Dataset entries:
—————

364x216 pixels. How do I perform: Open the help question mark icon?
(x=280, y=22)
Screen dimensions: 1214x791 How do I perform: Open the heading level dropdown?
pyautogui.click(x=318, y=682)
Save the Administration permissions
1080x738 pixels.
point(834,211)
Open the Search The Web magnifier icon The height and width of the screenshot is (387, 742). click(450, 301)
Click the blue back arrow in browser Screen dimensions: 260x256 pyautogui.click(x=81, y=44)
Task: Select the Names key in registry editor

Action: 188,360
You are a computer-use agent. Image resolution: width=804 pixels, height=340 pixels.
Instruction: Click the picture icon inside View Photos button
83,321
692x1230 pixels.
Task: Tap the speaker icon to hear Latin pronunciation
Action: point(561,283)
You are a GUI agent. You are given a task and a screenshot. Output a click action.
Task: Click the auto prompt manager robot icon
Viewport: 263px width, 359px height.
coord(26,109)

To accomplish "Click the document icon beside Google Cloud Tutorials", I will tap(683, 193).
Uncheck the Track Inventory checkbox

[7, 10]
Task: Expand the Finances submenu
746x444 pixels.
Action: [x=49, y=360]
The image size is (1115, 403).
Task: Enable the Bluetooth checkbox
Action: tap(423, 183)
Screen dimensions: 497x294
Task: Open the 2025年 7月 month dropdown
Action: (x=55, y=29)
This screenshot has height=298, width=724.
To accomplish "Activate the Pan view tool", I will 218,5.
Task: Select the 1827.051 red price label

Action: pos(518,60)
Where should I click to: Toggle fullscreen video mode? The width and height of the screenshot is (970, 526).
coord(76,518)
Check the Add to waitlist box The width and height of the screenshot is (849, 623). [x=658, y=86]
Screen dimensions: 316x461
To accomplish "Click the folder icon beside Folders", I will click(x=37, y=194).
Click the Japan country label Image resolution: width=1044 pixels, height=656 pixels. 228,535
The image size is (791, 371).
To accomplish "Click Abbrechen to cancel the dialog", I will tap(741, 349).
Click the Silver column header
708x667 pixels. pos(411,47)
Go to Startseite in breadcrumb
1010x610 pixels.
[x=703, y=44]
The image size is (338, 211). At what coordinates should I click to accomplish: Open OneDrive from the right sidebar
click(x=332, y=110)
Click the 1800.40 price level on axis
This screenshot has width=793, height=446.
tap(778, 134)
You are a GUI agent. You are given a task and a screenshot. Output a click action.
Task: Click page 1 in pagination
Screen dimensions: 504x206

—————

TASK DETAILS
Write out the records in full, word for word.

SOLUTION TO THIS PROBLEM
364x216 pixels. How do I perform: Open the help question mark icon?
(x=280, y=22)
Screen dimensions: 1214x791 How do I perform: Open the heading level dropdown?
pyautogui.click(x=318, y=682)
Save the Administration permissions
1080x738 pixels.
point(834,211)
Open the Search The Web magnifier icon The height and width of the screenshot is (387, 742). click(450, 301)
Click the blue back arrow in browser Screen dimensions: 260x256 pyautogui.click(x=81, y=44)
Task: Select the Names key in registry editor

Action: 188,360
You are a computer-use agent. Image resolution: width=804 pixels, height=340 pixels.
Instruction: Click the picture icon inside View Photos button
83,321
692x1230 pixels.
Task: Tap the speaker icon to hear Latin pronunciation
Action: point(561,283)
You are a GUI agent. You are given a task and a screenshot. Output a click action.
Task: Click the auto prompt manager robot icon
Viewport: 263px width, 359px height.
coord(26,109)

To accomplish "Click the document icon beside Google Cloud Tutorials", I will tap(683, 193).
Uncheck the Track Inventory checkbox

[7, 10]
Task: Expand the Finances submenu
746x444 pixels.
Action: [x=49, y=360]
The image size is (1115, 403).
Task: Enable the Bluetooth checkbox
Action: tap(423, 183)
Screen dimensions: 497x294
Task: Open the 2025年 7月 month dropdown
Action: (x=55, y=29)
This screenshot has height=298, width=724.
To accomplish "Activate the Pan view tool", I will 218,5.
Task: Select the 1827.051 red price label

Action: pos(518,60)
Where should I click to: Toggle fullscreen video mode? The width and height of the screenshot is (970, 526).
coord(76,518)
Check the Add to waitlist box The width and height of the screenshot is (849, 623). [x=658, y=86]
Screen dimensions: 316x461
To accomplish "Click the folder icon beside Folders", I will click(x=37, y=194).
Click the Japan country label Image resolution: width=1044 pixels, height=656 pixels. 228,535
The image size is (791, 371).
To accomplish "Click Abbrechen to cancel the dialog", I will tap(741, 349).
Click the Silver column header
708x667 pixels. pos(411,47)
Go to Startseite in breadcrumb
1010x610 pixels.
[x=703, y=44]
The image size is (338, 211). At what coordinates should I click to accomplish: Open OneDrive from the right sidebar
click(x=332, y=110)
Click the 1800.40 price level on axis
This screenshot has width=793, height=446.
tap(778, 134)
You are a GUI agent. You are given a task and a screenshot. Output a click action.
Task: Click page 1 in pagination
Screen dimensions: 504x206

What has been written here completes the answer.